Dynamo leaned towards me and said quietly. ‘We know when your toothpaste is running out, Geordie. We even know how many times you go to the bog!’
‘What!’
‘Only joking,’ he laughed.
‘Oh God, I wish you hadn’t said that,’ I groaned. ‘I’ll be watching everyone back at camp again now!’ I’d only just managed to stop thinking about who could be the ‘inside man’ at my platoon and now he’d set me off again.
‘I try to avoid getting into situations like that with Curran but the harder I try the more it just seems happen!’ I explained. ‘Besides, it’s difficult not to tell my mates the truth when they’re
all talking about where they’ve been and what they’ve been doing during the week. Then they’ll ask me what I’ve been up to and catch me off-guard and I almost slip up and blurt out the truth!’
‘Well, don’t worry about it,’ Dynamo said. ‘They can’t have any idea what is going on, as far as they’re concerned you’ve just been digging another hole somewhere!’
‘Anyway, if it bothers you so much, why don’t you just tell them?’ Spot said casually. ‘But be careful!’
I was stunned! ‘What do you mean, tell them?
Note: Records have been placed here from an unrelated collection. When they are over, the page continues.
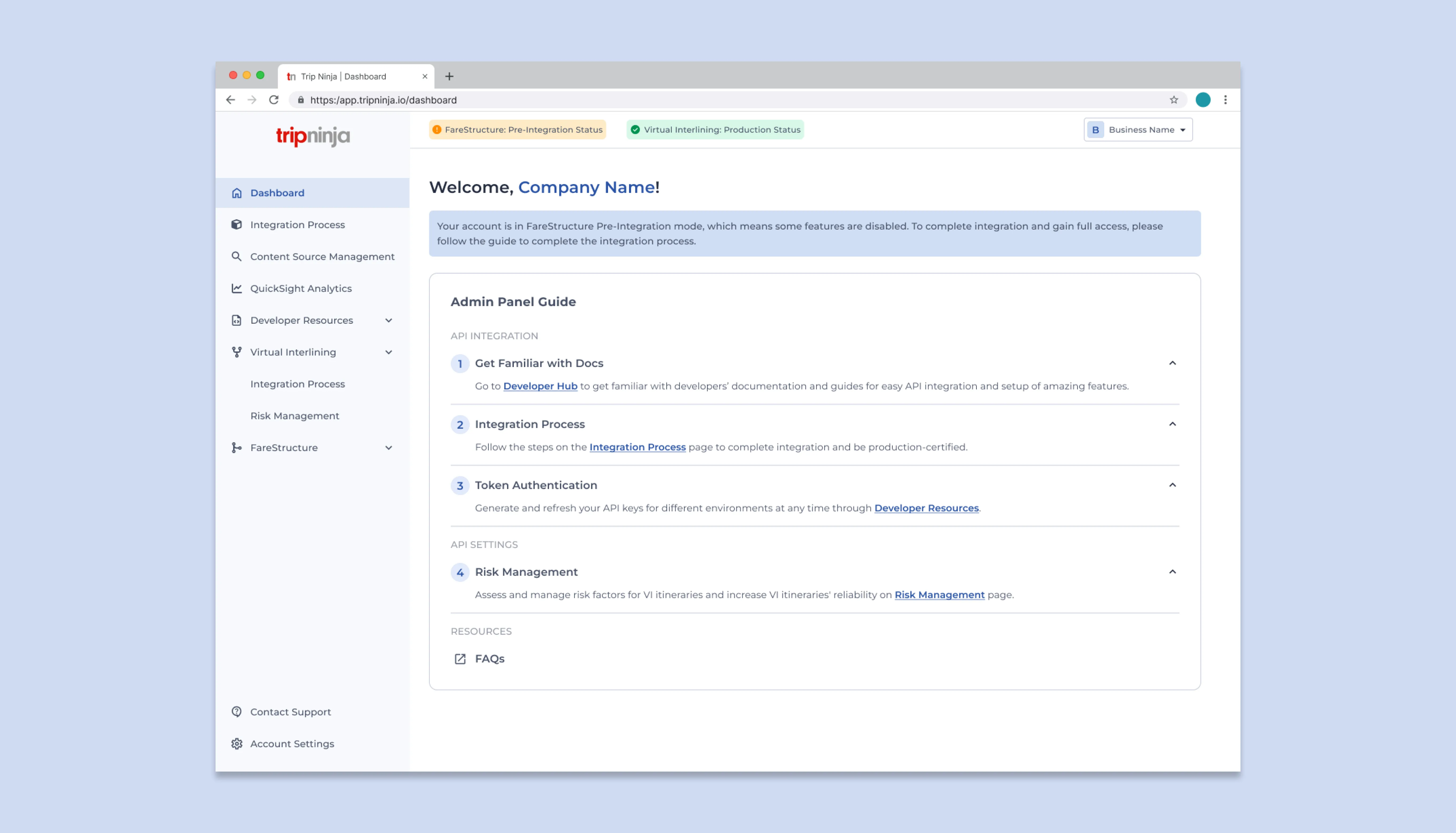Click the Integration Process cube icon
The image size is (1456, 833).
236,225
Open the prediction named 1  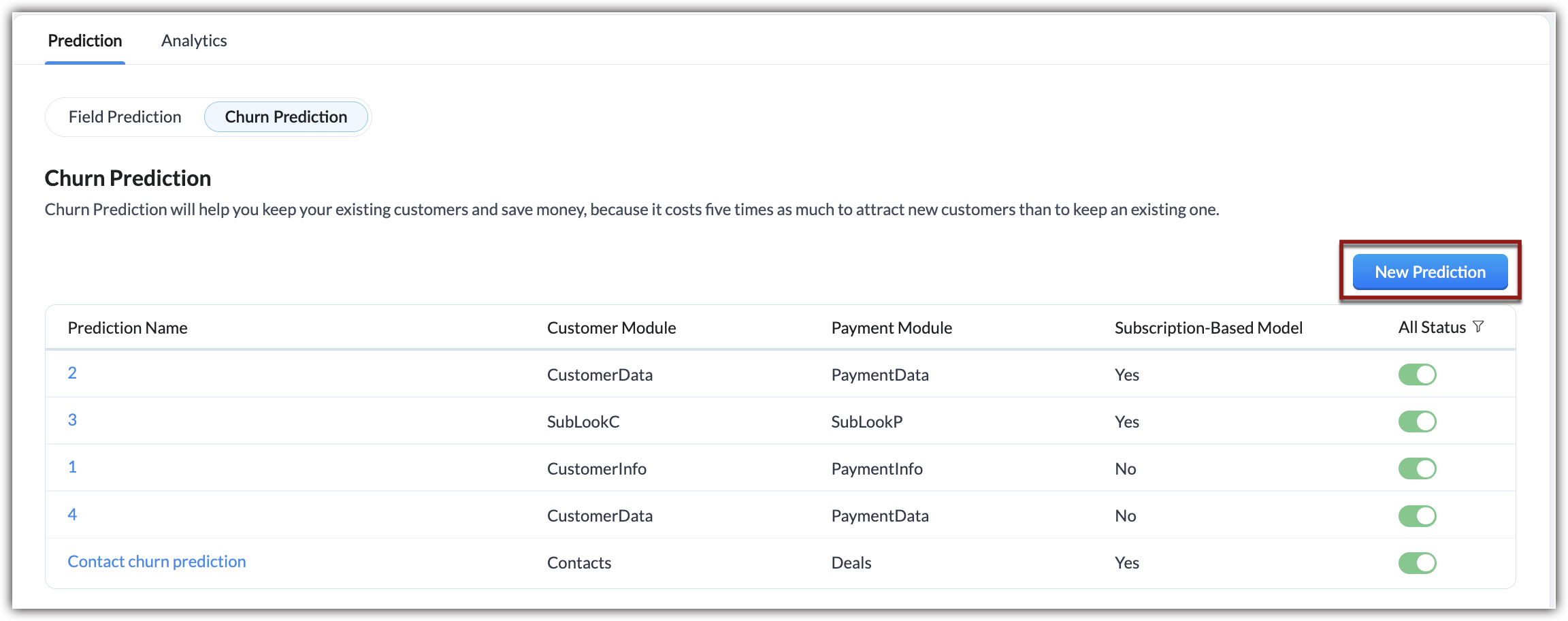tap(72, 467)
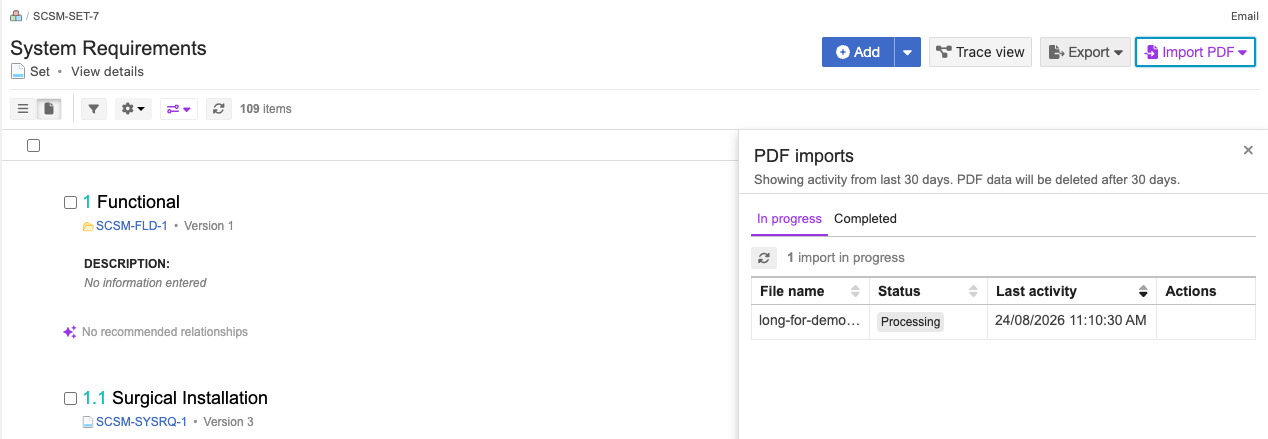Screen dimensions: 1268x439
Task: Select the In progress tab
Action: [789, 219]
That doesn’t make sense, Spot!’
‘Well, Geordie, look at it this way,’ he went on. ‘Who’s going to believe you, eh? It’s so implausible. Just imagine you tell them that instead of delivering supplies around the island or digging roads, you were actually on a mission with a top secret unit, killing terrorists. They’ll either think that you’re kidding them or that you’ve gone barking mad like that bloke, Curran! Just try it and see what their reactions are.’